El argumento de la oposición es pobre por moralista y simplista. El país también se presenta en blanco y negro, entre aquellos políticos que hacen alianzas con grupos armados irregulares y aquellos que no. En el caso de ciertos sectores del Polo el argumento es todavía más ambiguo porque son reacios a condenar a las Farc y reducen el espectro aún más al equiparar a los paramilitares al Estado.
La verdad es más cruda y menos maleable a como quieren presentarla las partes. Es cierto que durante la pasada década en Colombia las elecciones regionales se hicieron a punta de dineros del narcotráfico y de la coerción de los ejércitos paramilitares. En vez de preguntar por dónde hubo parapolítica, uno debería hacer la pregunta al revés: ¿Dónde no la hubo? Y encuentra dos tipos de lugares. Uno, grandes ciudades, no más de tres o cuatro, donde existe un margen de votos de opinión capaz de competir con los recursos y las amenazas de grupos ilegales. Dos, las zonas de frontera agraria, donde masas de colonos cultivadores de coca están sujetas a la voluntad política de las Farc.
La división política del país es entonces más compleja. Existe una clase política regional que está involucrada en casi su totalidad con drogas y armas. Y que para ser justos hay que reconocer que no es un problema de voluntades. Simplemente si se quiere participar en una elección hay que comprometerse con los poderes reales de las regiones.

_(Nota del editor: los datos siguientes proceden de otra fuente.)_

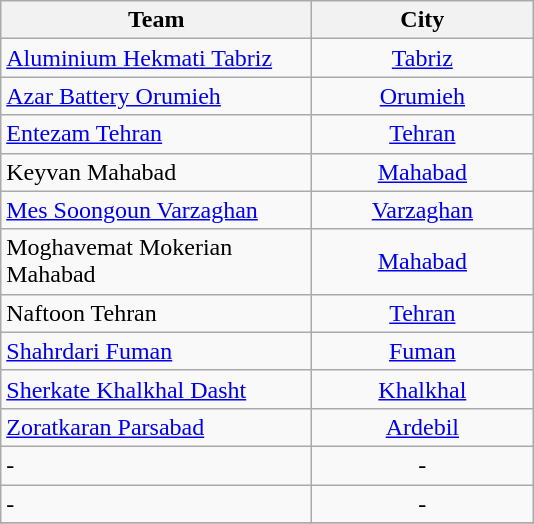
Varzaghan [422, 210]
Azar Battery Orumieh [156, 96]
Entezam Tehran [156, 134]
City [422, 20]
Khalkhal [422, 389]
Zoratkaran Parsabad [156, 427]
Keyvan Mahabad [156, 172]
Shahrdari Fuman [156, 351]
Team [156, 20]
Naftoon Tehran [156, 313]
Ardebil [422, 427]
Moghavemat Mokerian Mahabad [156, 262]
Aluminium Hekmati Tabriz [156, 58]
Mes Soongoun Varzaghan [156, 210]
Tabriz [422, 58]
Orumieh [422, 96]
Sherkate Khalkhal Dasht [156, 389]
Fuman [422, 351]
Return [X, Y] of the center of cell containing provided text 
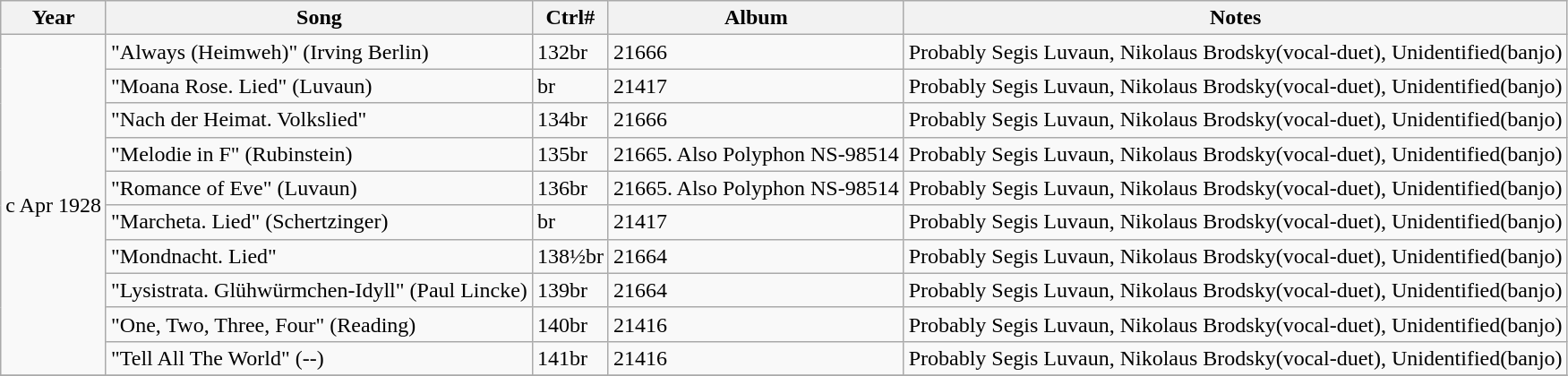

Existe una clase política nacional, que puede hacer campaña sin involucrarse directamente con las drogas y las armas, pero que si quiere reunir las mayorías debe aliarse con la clase política regional que está comprometida. Y están por último algunos miembros de izquierda e incluso de derecha que hacen alianzas electorales con las Farc en Caquetá, Putumayo y algunos departamentos de los antiguos territorios nacionales. Pero las votaciones que manejan son escasas y poco pesan en el agregado nacional.
Ante esas circunstancias, lo prioritario no son las mutuas acusaciones de quién es más limpio que el otro, sino de las posibilidades reales que tiene la sociedad de transformar una realidad evidente en el plano regional. Sólo dejará de haber parapolítica, o como se le quiera llamar a futuro, cuando sea posible hacer campaña en un pequeño municipio sin necesidad de apelar a las armas y al dinero de las drogas.